## [About this task]
Find the line that contains "Click the PDF icon for item 441620" in the entries below. Restate it and every line after it, word for word, with no pictures.

## [Given records]
======

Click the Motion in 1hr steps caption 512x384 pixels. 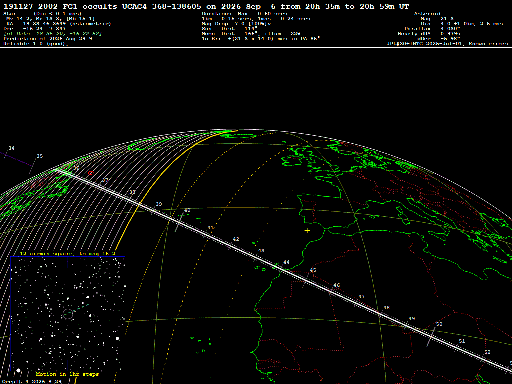68,374
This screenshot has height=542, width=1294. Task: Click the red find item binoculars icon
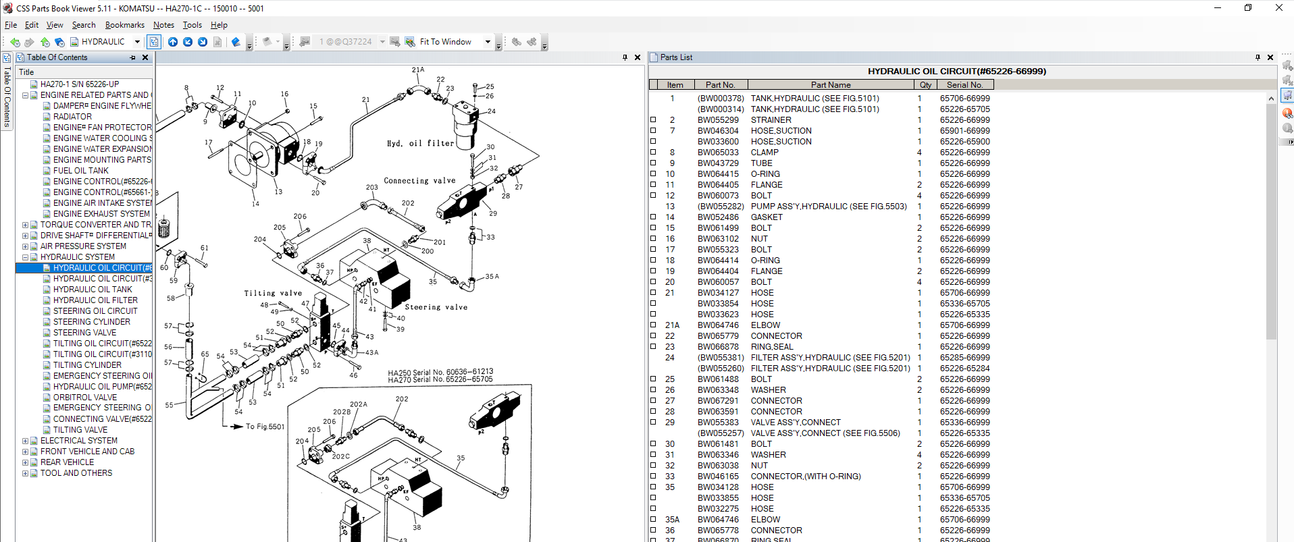coord(1287,113)
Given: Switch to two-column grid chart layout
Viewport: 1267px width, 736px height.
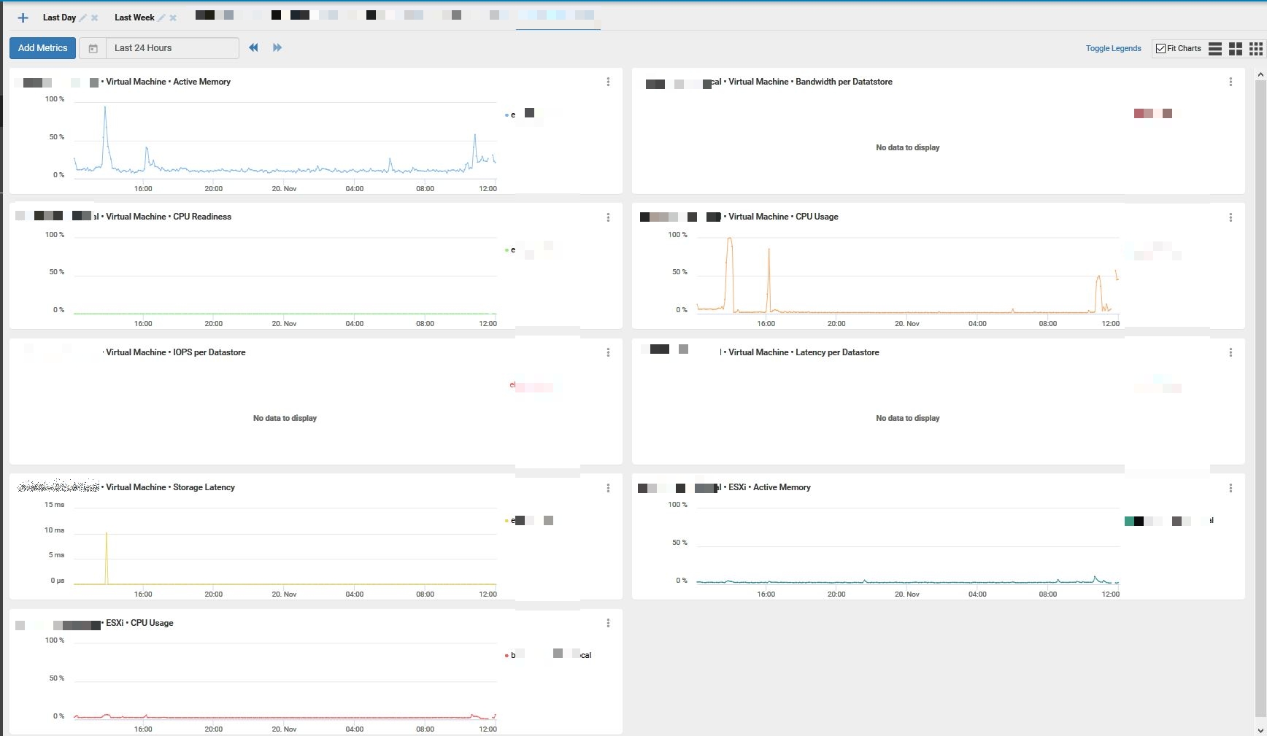Looking at the screenshot, I should pyautogui.click(x=1235, y=49).
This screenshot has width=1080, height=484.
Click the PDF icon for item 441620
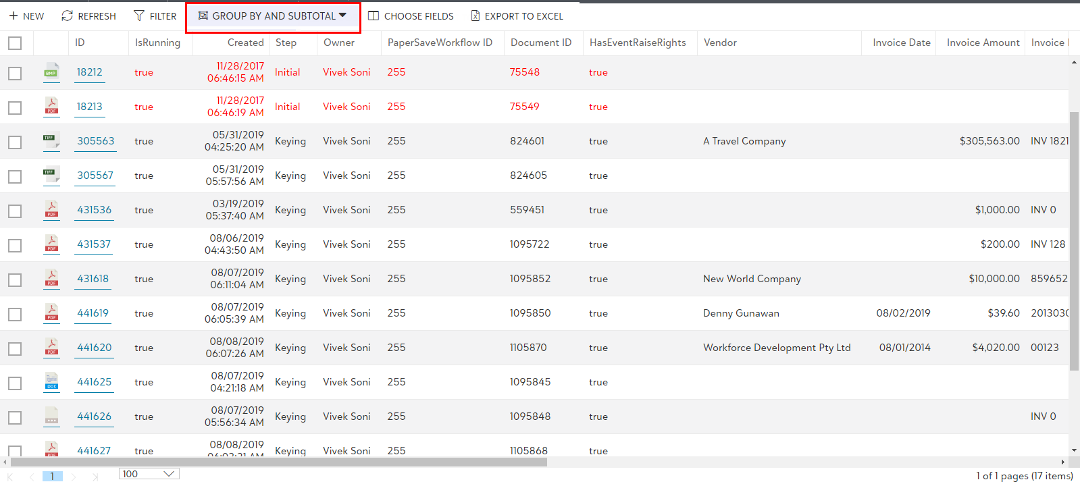pos(51,348)
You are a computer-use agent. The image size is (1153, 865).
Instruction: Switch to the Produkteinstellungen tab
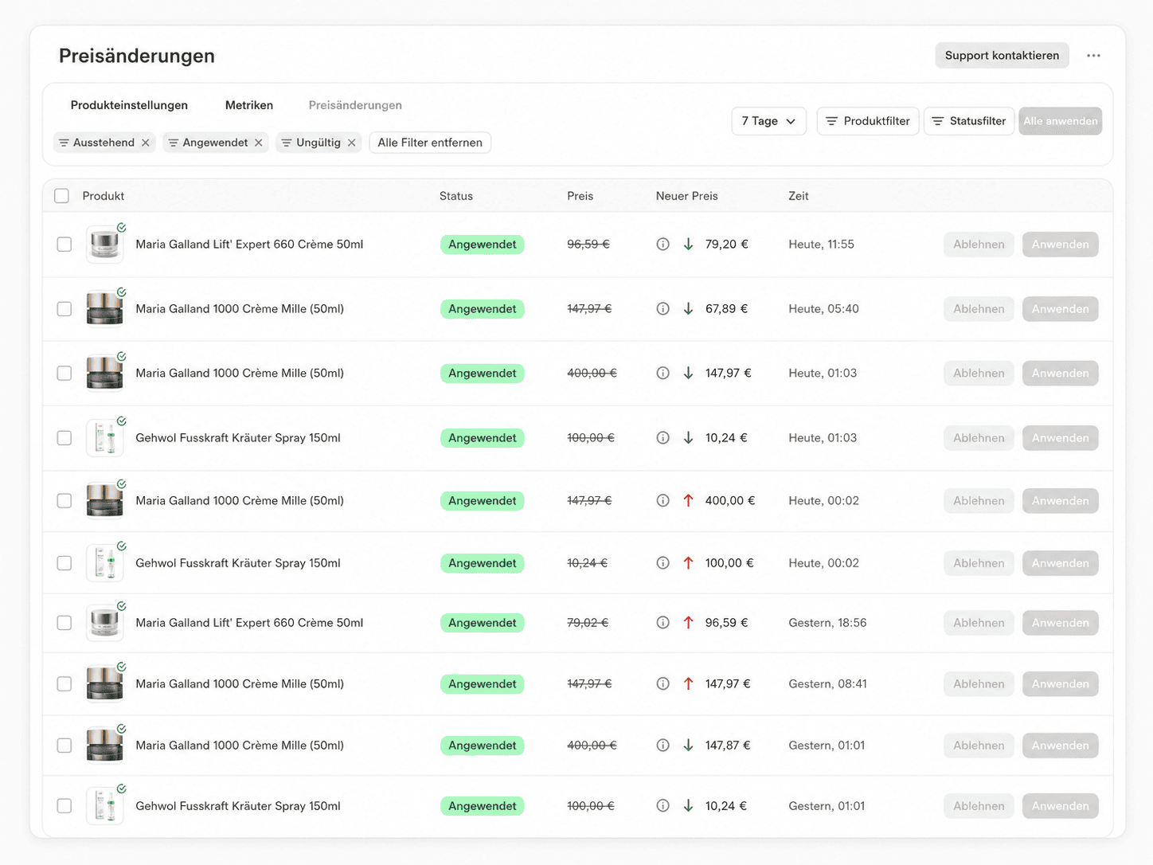129,105
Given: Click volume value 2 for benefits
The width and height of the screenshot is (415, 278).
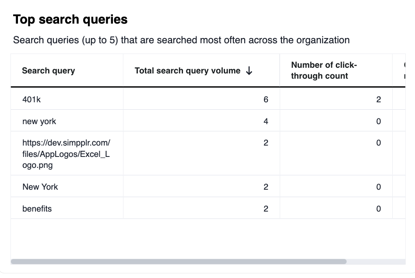Looking at the screenshot, I should 266,209.

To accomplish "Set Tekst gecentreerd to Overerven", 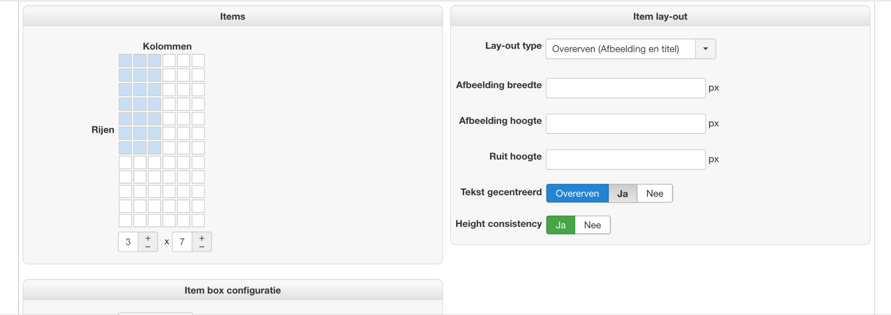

======

## [Solution for this exercise]
Click the PDF icon for item 441620
pos(51,348)
You are a computer-use agent. The image size is (1153, 865).
Instruction: Switch to the Produkteinstellungen tab
129,105
Given: Click volume value 2 for benefits
The width and height of the screenshot is (415, 278).
Looking at the screenshot, I should 266,209.

To accomplish "Set Tekst gecentreerd to Overerven", 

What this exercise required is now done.